**Instruções do exercício**
Atualize as linhas que vão da que contém "This screenshot has" até a que contém "at that location.", incluindo as duas, trocando "element" por "item". O resto deve ficar igual.

**Dados fornecidos**
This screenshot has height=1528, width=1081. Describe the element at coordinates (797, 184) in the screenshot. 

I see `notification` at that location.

* * *

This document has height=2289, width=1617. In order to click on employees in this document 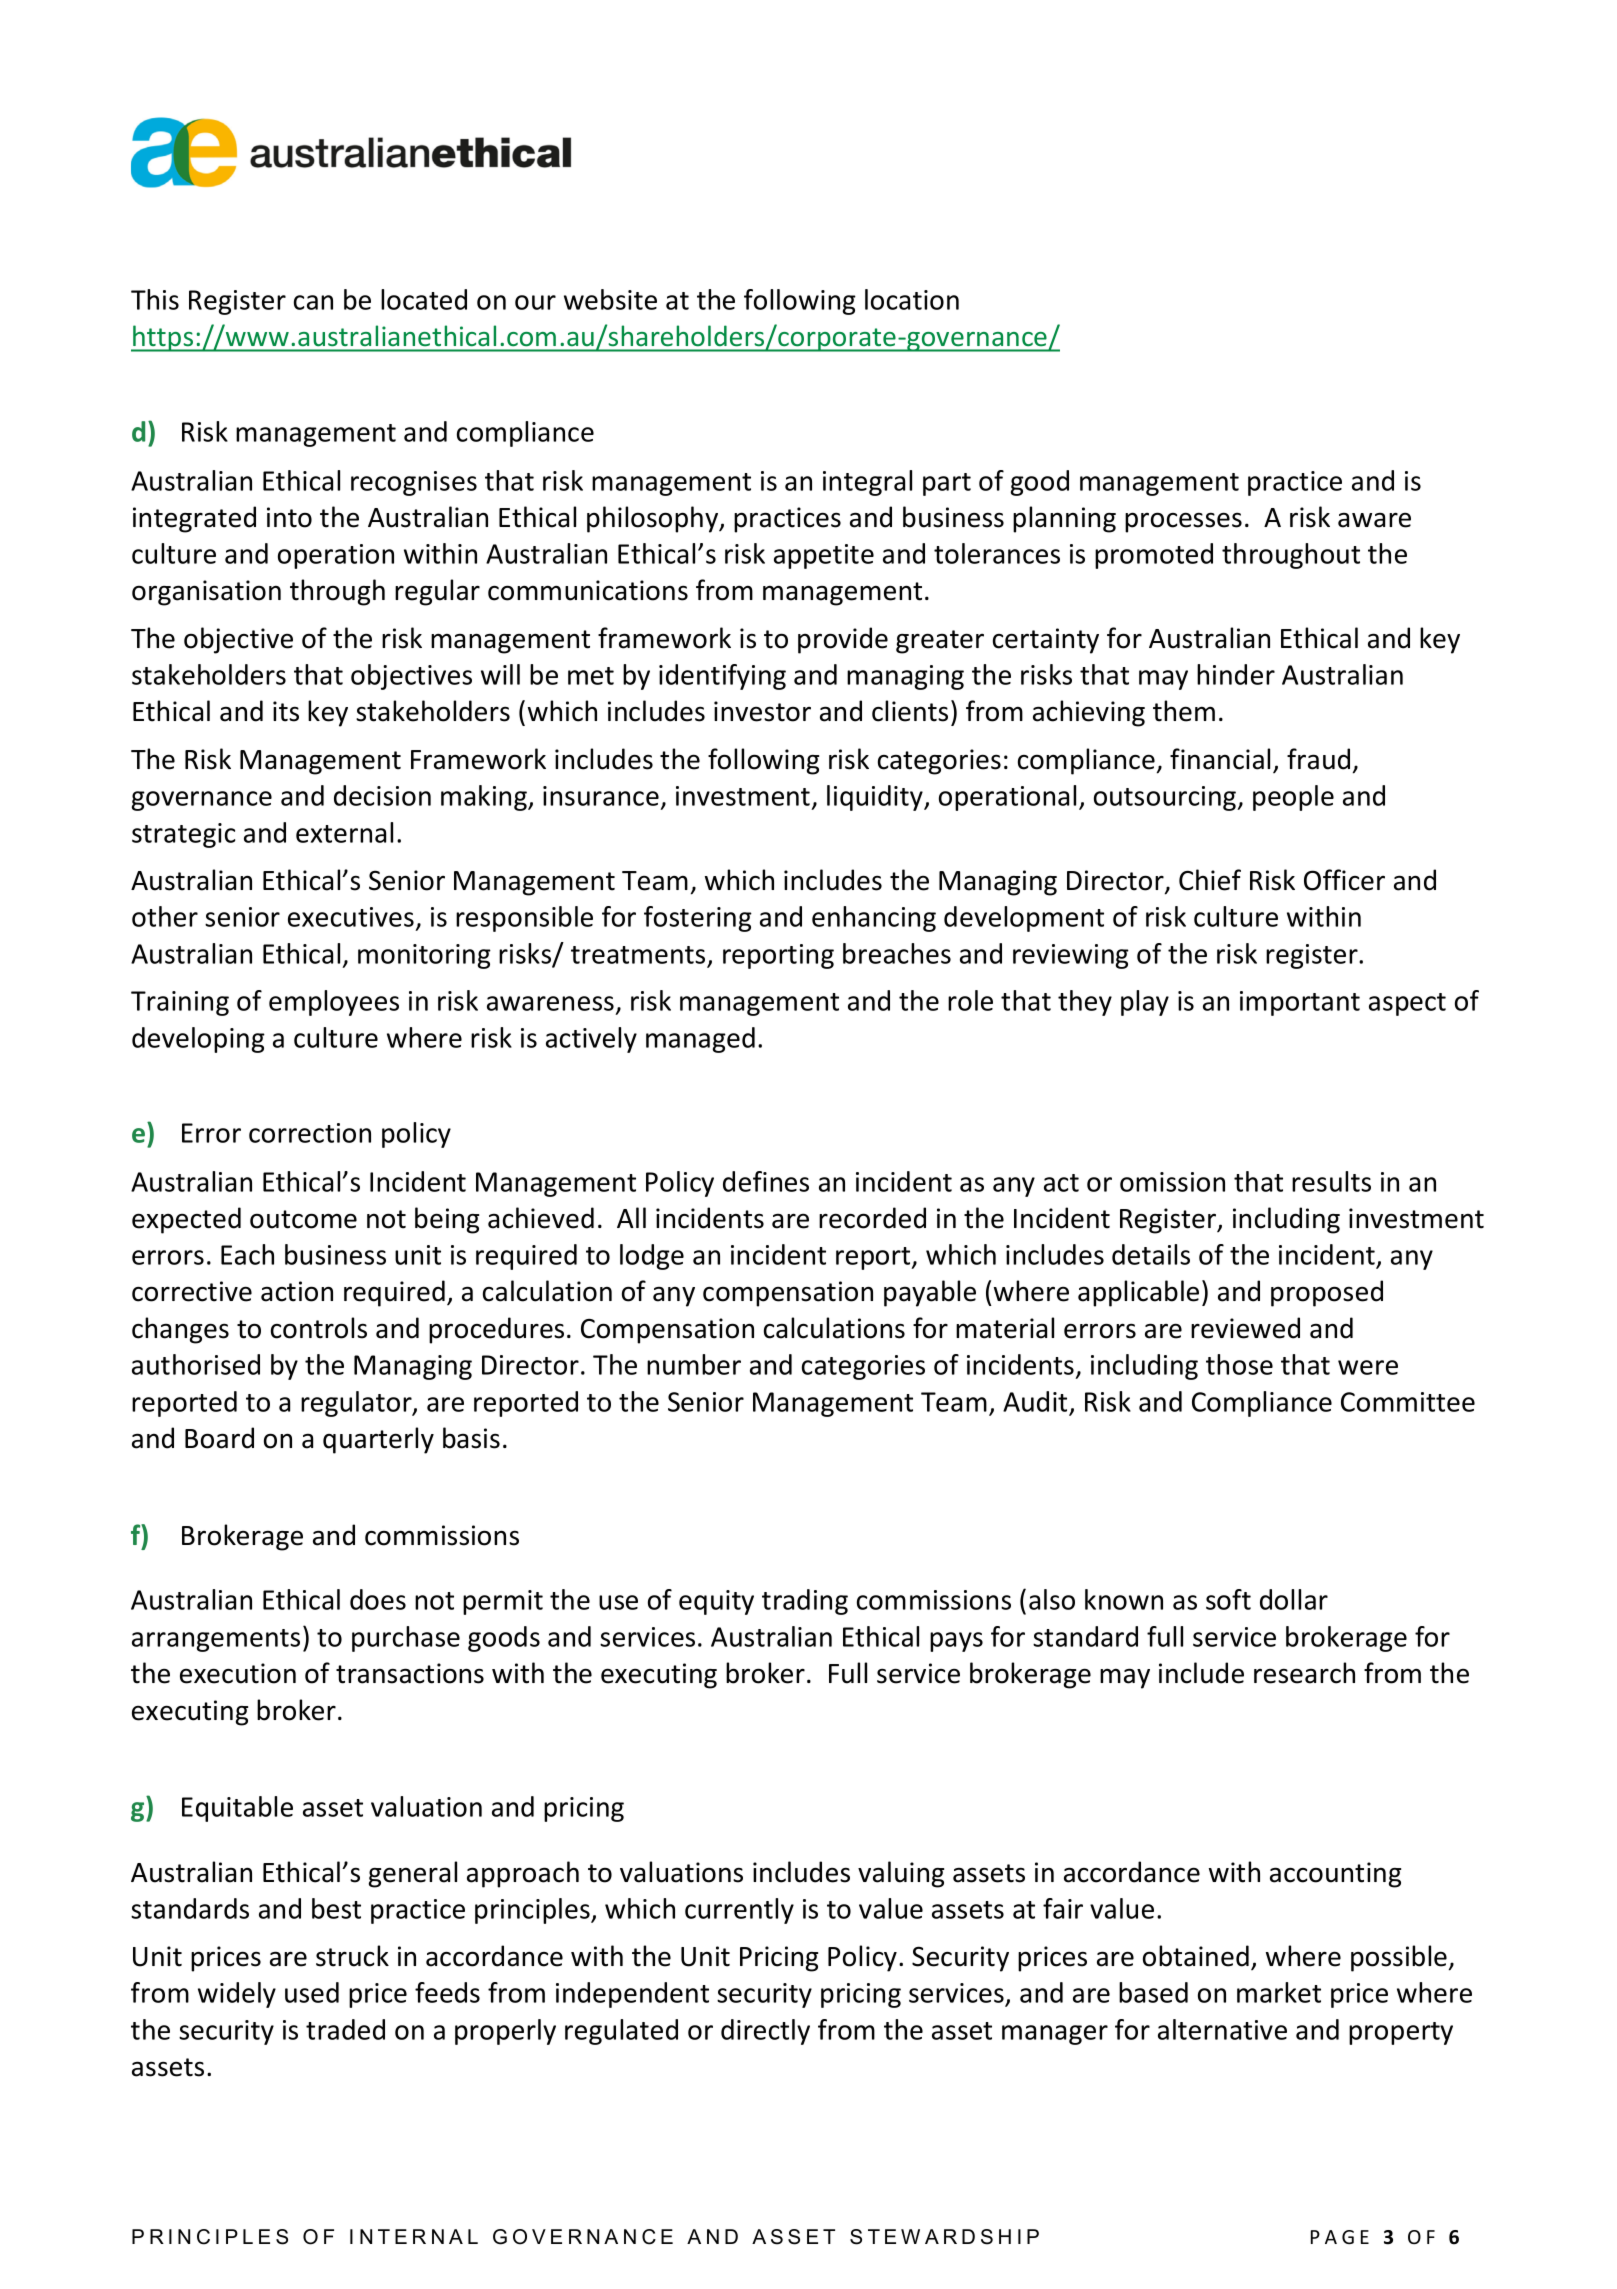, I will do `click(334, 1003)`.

* * *

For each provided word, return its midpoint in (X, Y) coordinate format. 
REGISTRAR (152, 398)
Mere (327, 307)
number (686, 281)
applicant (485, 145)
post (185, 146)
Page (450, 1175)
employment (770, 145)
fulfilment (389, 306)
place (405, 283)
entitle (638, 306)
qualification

**Resposta da tarefa**
This screenshot has height=1528, width=1081. Describe the item at coordinates (797, 184) in the screenshot. 

I see `notification` at that location.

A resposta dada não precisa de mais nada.